THE EDITOR: As a fourth-generation son of East Indian immigrants, I am very aware of the sacrifice of those who came before. Survival became an art and family became the purpose.
Education became the key to unlocking the future. Our forefathers had the wisdom and foresight to shake loose the shackles of ignorance, religious intolerance and cultural blindness.
I now have a duty to exemplify those values in my words, actions, behaviour and attitude. These values must become the metering rule for my children and their children to come.
As a 21st-century Trini of East Indian heritage, I am very conscious that there are cultural traditions that have outlived their purpose and finds no home in today's society.
We must create a new paradigm fit for these times, while holding on to the values espoused by our ancestors.
We must be prepared to work twice as hard, walk twice the distance and dig twice the depth to achieve in a highly competitive world.

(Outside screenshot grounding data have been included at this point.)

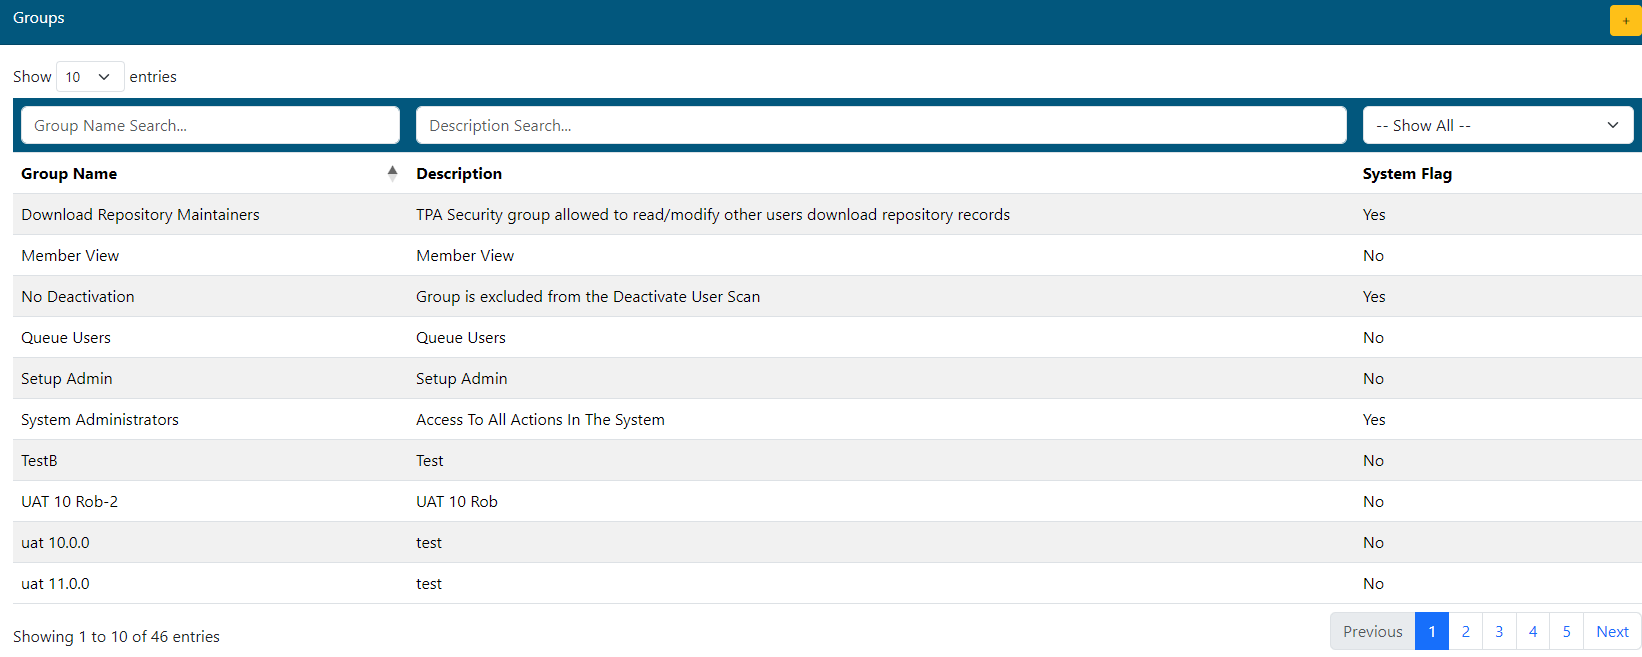1642x657 pixels.
Task: Select the System Administrators group row
Action: coord(100,420)
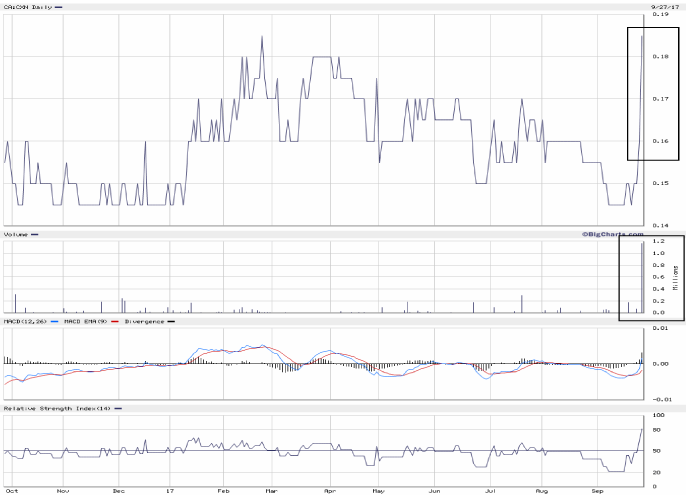Image resolution: width=688 pixels, height=495 pixels.
Task: Click the price line legend swatch beside CA:CXN Daily
Action: tap(58, 7)
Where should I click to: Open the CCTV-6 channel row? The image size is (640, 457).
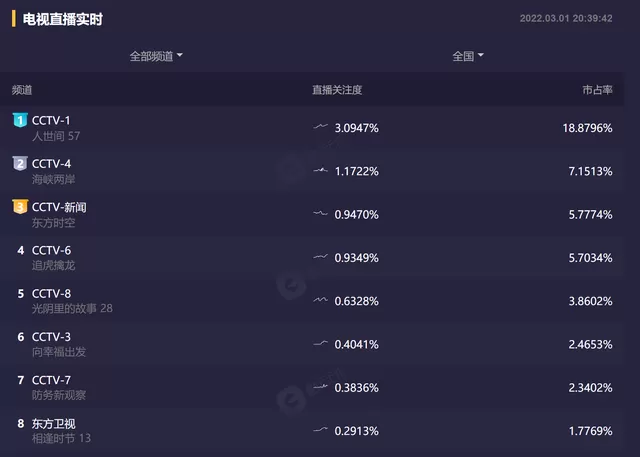[x=312, y=257]
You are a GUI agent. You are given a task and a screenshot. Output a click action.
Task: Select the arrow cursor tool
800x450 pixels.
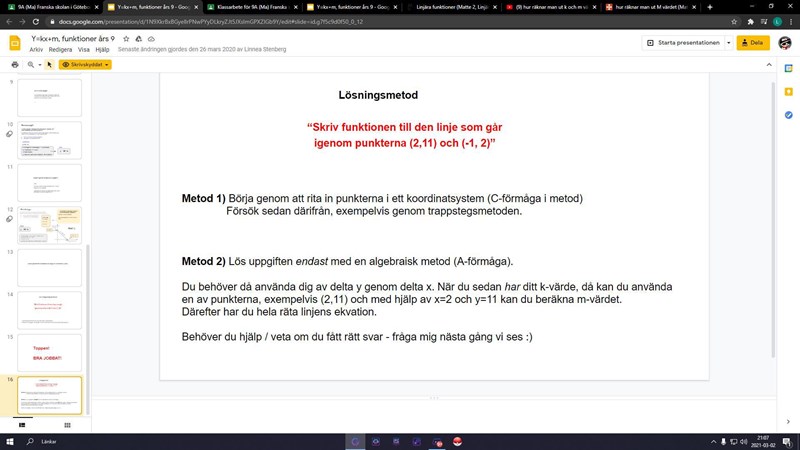point(49,64)
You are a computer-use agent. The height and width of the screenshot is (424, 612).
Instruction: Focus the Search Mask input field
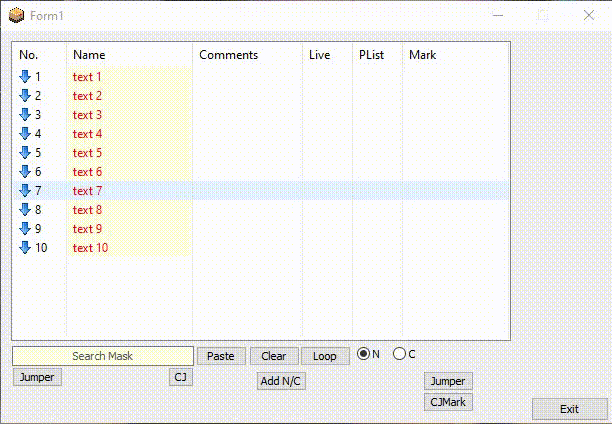coord(102,356)
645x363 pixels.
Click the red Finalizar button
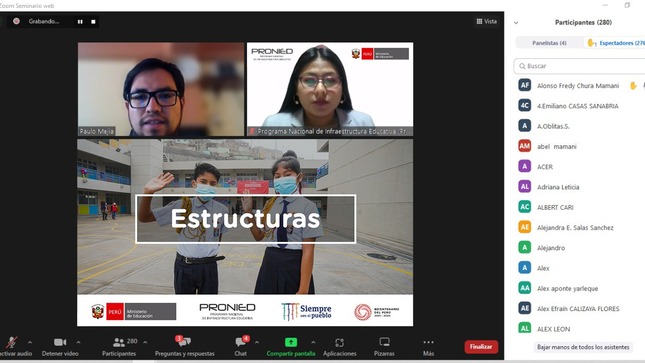coord(481,347)
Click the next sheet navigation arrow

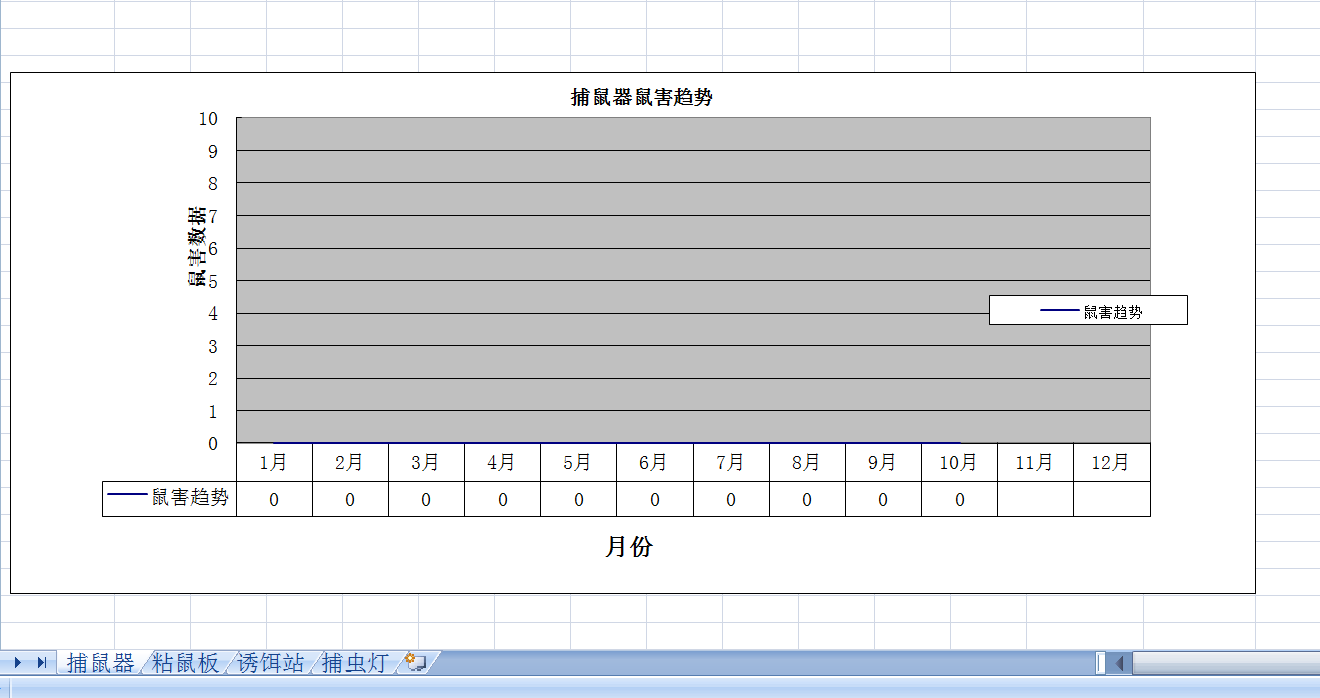(x=17, y=662)
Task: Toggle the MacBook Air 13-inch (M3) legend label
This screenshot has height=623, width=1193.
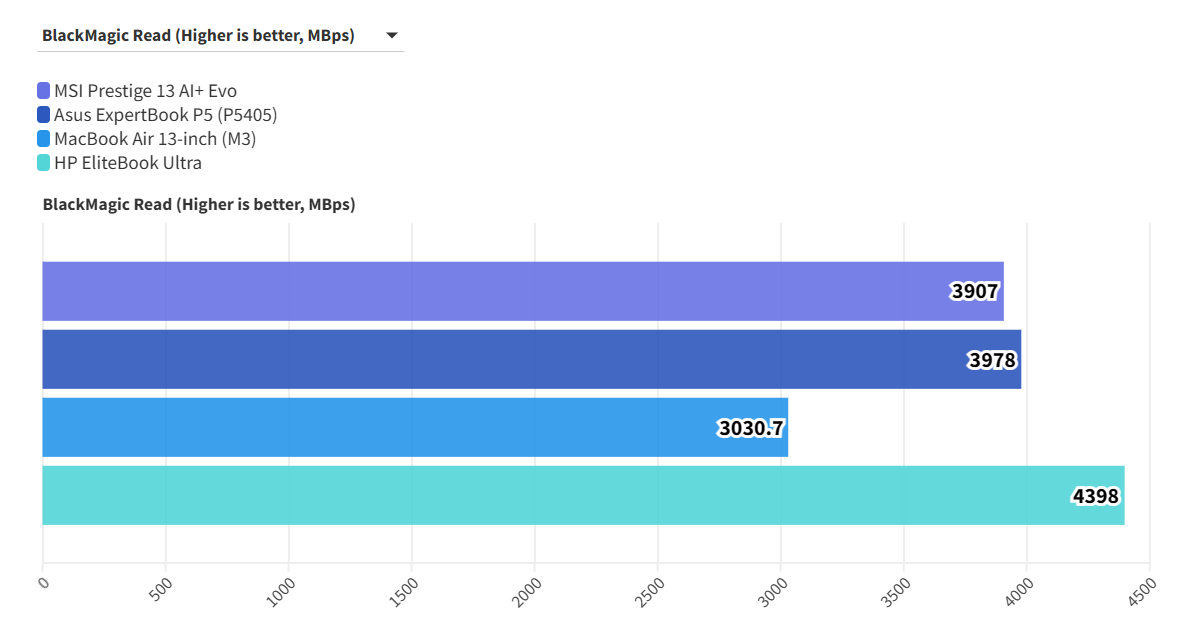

As we commemorate the anniversary of the arrival of East Indians, our allegiance must remain steadfast to our beautiful twin-island republic.
But we should never forget that the Indian sub-continent remains our repository of 4,000 years of science, mathematics, engineering, medicine, art and culture.
That history is embodied in the DNA of every East Indian in this country. As greatness is part of the construct, it must never become the elusive dream. We must harness this potential which resides in all of us.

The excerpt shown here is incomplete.